TASK INSTRUCTIONS -
Return every one of the following items word for word, keeping them in their original order.

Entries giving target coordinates
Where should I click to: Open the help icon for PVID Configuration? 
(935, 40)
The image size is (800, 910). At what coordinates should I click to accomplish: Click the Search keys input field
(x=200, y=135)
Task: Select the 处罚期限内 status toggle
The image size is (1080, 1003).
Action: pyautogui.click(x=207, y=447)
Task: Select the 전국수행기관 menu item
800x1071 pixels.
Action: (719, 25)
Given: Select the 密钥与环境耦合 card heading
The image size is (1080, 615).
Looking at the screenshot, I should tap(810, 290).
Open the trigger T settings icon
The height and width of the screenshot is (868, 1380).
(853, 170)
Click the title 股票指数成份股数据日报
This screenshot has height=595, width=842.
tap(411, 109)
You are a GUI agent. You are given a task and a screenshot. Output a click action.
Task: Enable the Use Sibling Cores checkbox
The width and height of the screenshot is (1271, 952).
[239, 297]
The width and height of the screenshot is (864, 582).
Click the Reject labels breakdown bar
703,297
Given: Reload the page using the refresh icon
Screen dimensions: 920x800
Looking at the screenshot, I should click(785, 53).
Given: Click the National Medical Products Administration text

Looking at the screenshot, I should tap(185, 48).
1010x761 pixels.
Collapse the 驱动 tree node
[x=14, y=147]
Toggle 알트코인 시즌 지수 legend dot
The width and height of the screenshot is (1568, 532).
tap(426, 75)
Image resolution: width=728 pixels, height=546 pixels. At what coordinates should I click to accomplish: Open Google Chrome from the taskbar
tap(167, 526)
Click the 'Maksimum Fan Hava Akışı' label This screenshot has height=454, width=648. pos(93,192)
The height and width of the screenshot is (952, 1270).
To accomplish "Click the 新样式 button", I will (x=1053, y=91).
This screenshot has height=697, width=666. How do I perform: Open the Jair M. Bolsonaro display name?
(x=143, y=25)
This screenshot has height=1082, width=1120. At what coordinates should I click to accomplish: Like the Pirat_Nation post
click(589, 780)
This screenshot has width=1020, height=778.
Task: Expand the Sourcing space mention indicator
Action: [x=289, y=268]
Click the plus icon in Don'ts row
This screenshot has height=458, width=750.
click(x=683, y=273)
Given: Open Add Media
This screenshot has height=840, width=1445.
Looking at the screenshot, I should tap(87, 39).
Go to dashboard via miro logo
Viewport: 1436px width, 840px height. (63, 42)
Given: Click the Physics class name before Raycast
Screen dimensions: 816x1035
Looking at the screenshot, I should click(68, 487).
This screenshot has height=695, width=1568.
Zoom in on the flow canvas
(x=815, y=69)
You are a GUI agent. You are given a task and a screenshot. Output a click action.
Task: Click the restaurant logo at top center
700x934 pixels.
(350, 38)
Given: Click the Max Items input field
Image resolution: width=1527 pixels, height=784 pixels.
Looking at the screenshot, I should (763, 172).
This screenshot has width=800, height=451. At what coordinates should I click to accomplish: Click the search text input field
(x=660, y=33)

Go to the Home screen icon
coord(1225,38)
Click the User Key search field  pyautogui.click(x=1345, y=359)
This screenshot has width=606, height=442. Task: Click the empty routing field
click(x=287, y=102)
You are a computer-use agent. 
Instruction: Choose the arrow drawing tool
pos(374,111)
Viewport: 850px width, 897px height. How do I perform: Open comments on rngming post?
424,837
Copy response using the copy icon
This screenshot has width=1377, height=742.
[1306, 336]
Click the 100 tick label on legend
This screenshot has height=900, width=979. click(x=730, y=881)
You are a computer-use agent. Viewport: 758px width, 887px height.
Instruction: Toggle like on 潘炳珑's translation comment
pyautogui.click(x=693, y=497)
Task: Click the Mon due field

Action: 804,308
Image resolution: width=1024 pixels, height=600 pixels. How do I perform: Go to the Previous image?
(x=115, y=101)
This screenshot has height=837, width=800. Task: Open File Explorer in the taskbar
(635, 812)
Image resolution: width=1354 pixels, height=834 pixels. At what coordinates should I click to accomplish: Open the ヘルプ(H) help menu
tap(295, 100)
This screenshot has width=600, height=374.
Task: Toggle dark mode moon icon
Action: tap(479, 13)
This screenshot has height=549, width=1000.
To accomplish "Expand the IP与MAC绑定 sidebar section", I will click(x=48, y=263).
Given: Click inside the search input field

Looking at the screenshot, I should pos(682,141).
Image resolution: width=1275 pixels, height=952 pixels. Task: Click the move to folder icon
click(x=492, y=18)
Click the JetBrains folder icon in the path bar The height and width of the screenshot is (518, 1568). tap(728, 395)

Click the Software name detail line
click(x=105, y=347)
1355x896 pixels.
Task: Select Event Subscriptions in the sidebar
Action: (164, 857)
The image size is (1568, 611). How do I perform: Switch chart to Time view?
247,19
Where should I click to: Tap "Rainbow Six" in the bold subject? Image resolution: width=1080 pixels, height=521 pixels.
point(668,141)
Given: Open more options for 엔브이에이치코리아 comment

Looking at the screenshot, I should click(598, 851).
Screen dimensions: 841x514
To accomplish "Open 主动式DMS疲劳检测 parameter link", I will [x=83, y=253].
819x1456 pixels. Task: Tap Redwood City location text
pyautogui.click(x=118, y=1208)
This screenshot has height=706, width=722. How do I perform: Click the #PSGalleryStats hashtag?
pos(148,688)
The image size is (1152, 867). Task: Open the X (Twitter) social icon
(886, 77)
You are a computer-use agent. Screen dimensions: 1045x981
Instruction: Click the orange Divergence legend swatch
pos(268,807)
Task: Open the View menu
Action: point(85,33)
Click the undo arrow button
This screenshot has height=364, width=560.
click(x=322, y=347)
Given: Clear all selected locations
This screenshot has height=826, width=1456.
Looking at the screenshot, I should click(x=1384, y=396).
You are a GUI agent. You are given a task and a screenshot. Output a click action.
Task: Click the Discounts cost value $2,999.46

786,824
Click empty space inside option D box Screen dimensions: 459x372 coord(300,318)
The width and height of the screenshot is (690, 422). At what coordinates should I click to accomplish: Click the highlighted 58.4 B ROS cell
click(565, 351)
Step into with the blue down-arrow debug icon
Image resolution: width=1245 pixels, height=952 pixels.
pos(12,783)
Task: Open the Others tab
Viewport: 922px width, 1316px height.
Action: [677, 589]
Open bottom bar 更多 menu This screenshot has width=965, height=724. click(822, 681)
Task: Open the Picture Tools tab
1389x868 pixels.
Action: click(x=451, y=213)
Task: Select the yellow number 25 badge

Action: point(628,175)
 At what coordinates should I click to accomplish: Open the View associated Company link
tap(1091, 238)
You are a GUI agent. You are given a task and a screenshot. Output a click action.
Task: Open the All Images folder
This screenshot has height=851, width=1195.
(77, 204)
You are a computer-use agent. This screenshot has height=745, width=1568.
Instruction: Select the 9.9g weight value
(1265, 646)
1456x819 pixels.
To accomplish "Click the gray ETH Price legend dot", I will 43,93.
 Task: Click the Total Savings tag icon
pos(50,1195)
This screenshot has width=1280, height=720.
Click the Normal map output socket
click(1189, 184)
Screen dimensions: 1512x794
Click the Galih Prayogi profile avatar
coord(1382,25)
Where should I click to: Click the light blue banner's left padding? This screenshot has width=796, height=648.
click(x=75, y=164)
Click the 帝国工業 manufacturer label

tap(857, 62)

CORRECT RESULT -
Where should I click to: Open the help icon for PVID Configuration? 
(935, 40)
The image size is (800, 910). At what coordinates should I click to accomplish: Click the Search keys input field
(x=200, y=135)
Task: Select the 处罚期限内 status toggle
The image size is (1080, 1003).
Action: pyautogui.click(x=207, y=447)
Task: Select the 전국수행기관 menu item
800x1071 pixels.
Action: (719, 25)
Given: Select the 密钥与环境耦合 card heading
The image size is (1080, 615).
Looking at the screenshot, I should tap(810, 290).
Open the trigger T settings icon
The height and width of the screenshot is (868, 1380).
(853, 170)
Click the title 股票指数成份股数据日报
This screenshot has height=595, width=842.
tap(411, 109)
You are a GUI agent. You are given a task and a screenshot. Output a click action.
Task: Enable the Use Sibling Cores checkbox
The width and height of the screenshot is (1271, 952).
[239, 297]
The width and height of the screenshot is (864, 582).
Click the Reject labels breakdown bar
703,297
Given: Reload the page using the refresh icon
Screen dimensions: 920x800
Looking at the screenshot, I should click(785, 53).
Given: Click the National Medical Products Administration text

Looking at the screenshot, I should tap(185, 48).
1010x761 pixels.
Collapse the 驱动 tree node
[x=14, y=147]
Toggle 알트코인 시즌 지수 legend dot
The width and height of the screenshot is (1568, 532).
tap(426, 75)
Image resolution: width=728 pixels, height=546 pixels. At what coordinates should I click to accomplish: Open Google Chrome from the taskbar
tap(167, 526)
Click the 'Maksimum Fan Hava Akışı' label This screenshot has height=454, width=648. pos(93,192)
The height and width of the screenshot is (952, 1270).
To accomplish "Click the 新样式 button", I will (x=1053, y=91).
This screenshot has height=697, width=666. How do I perform: Open the Jair M. Bolsonaro display name?
(x=143, y=25)
This screenshot has height=1082, width=1120. At what coordinates should I click to accomplish: Like the Pirat_Nation post
click(589, 780)
This screenshot has width=1020, height=778.
Task: Expand the Sourcing space mention indicator
Action: [x=289, y=268]
Click the plus icon in Don'ts row
This screenshot has height=458, width=750.
click(x=683, y=273)
Given: Open Add Media
This screenshot has height=840, width=1445.
Looking at the screenshot, I should tap(87, 39).
Go to dashboard via miro logo
Viewport: 1436px width, 840px height. (63, 42)
Given: Click the Physics class name before Raycast
Screen dimensions: 816x1035
Looking at the screenshot, I should click(68, 487).
This screenshot has height=695, width=1568.
Zoom in on the flow canvas
(x=815, y=69)
You are a GUI agent. You are given a task and a screenshot. Output a click action.
Task: Click the restaurant logo at top center
700x934 pixels.
(350, 38)
Given: Click the Max Items input field
Image resolution: width=1527 pixels, height=784 pixels.
Looking at the screenshot, I should (763, 172).
This screenshot has width=800, height=451. At what coordinates should I click to accomplish: Click the search text input field
(x=660, y=33)

Go to the Home screen icon
coord(1225,38)
Click the User Key search field  pyautogui.click(x=1345, y=359)
This screenshot has width=606, height=442. Task: Click the empty routing field
click(x=287, y=102)
You are a computer-use agent. 
Instruction: Choose the arrow drawing tool
pos(374,111)
Viewport: 850px width, 897px height. How do I perform: Open comments on rngming post?
424,837
Copy response using the copy icon
This screenshot has width=1377, height=742.
[1306, 336]
Click the 100 tick label on legend
This screenshot has height=900, width=979. click(x=730, y=881)
You are a computer-use agent. Viewport: 758px width, 887px height.
Instruction: Toggle like on 潘炳珑's translation comment
pyautogui.click(x=693, y=497)
Task: Click the Mon due field

Action: 804,308
Image resolution: width=1024 pixels, height=600 pixels. How do I perform: Go to the Previous image?
(x=115, y=101)
This screenshot has height=837, width=800. Task: Open File Explorer in the taskbar
(635, 812)
Image resolution: width=1354 pixels, height=834 pixels. At what coordinates should I click to accomplish: Open the ヘルプ(H) help menu
tap(295, 100)
This screenshot has width=600, height=374.
Task: Toggle dark mode moon icon
Action: tap(479, 13)
This screenshot has height=549, width=1000.
To accomplish "Expand the IP与MAC绑定 sidebar section", I will click(x=48, y=263).
Given: Click inside the search input field

Looking at the screenshot, I should pos(682,141).
Image resolution: width=1275 pixels, height=952 pixels. Task: Click the move to folder icon
click(x=492, y=18)
Click the JetBrains folder icon in the path bar The height and width of the screenshot is (518, 1568). tap(728, 395)

Click the Software name detail line
click(x=105, y=347)
1355x896 pixels.
Task: Select Event Subscriptions in the sidebar
Action: (164, 857)
The image size is (1568, 611). How do I perform: Switch chart to Time view?
247,19
Where should I click to: Tap "Rainbow Six" in the bold subject? Image resolution: width=1080 pixels, height=521 pixels.
point(668,141)
Given: Open more options for 엔브이에이치코리아 comment

Looking at the screenshot, I should click(598, 851).
Screen dimensions: 841x514
To accomplish "Open 主动式DMS疲劳检测 parameter link", I will [x=83, y=253].
819x1456 pixels. Task: Tap Redwood City location text
pyautogui.click(x=118, y=1208)
This screenshot has height=706, width=722. How do I perform: Click the #PSGalleryStats hashtag?
pos(148,688)
The image size is (1152, 867). Task: Open the X (Twitter) social icon
(886, 77)
You are a computer-use agent. Screen dimensions: 1045x981
Instruction: Click the orange Divergence legend swatch
pos(268,807)
Task: Open the View menu
Action: point(85,33)
Click the undo arrow button
This screenshot has height=364, width=560.
click(x=322, y=347)
Given: Clear all selected locations
This screenshot has height=826, width=1456.
Looking at the screenshot, I should click(x=1384, y=396).
You are a GUI agent. You are given a task and a screenshot. Output a click action.
Task: Click the Discounts cost value $2,999.46

786,824
Click empty space inside option D box Screen dimensions: 459x372 coord(300,318)
The width and height of the screenshot is (690, 422). At what coordinates should I click to accomplish: Click the highlighted 58.4 B ROS cell
click(565, 351)
Step into with the blue down-arrow debug icon
Image resolution: width=1245 pixels, height=952 pixels.
pos(12,783)
Task: Open the Others tab
Viewport: 922px width, 1316px height.
Action: [677, 589]
Open bottom bar 更多 menu This screenshot has width=965, height=724. click(822, 681)
Task: Open the Picture Tools tab
1389x868 pixels.
Action: click(x=451, y=213)
Task: Select the yellow number 25 badge

Action: point(628,175)
 At what coordinates should I click to accomplish: Open the View associated Company link
tap(1091, 238)
You are a GUI agent. You are given a task and a screenshot. Output a click action.
Task: Open the All Images folder
This screenshot has height=851, width=1195.
(77, 204)
You are a computer-use agent. This screenshot has height=745, width=1568.
Instruction: Select the 9.9g weight value
(1265, 646)
1456x819 pixels.
To accomplish "Click the gray ETH Price legend dot", I will 43,93.
 Task: Click the Total Savings tag icon
pos(50,1195)
This screenshot has width=1280, height=720.
Click the Normal map output socket
click(1189, 184)
Screen dimensions: 1512x794
Click the Galih Prayogi profile avatar
coord(1382,25)
Where should I click to: Click the light blue banner's left padding? This screenshot has width=796, height=648.
click(x=75, y=164)
Click the 帝国工業 manufacturer label

tap(857, 62)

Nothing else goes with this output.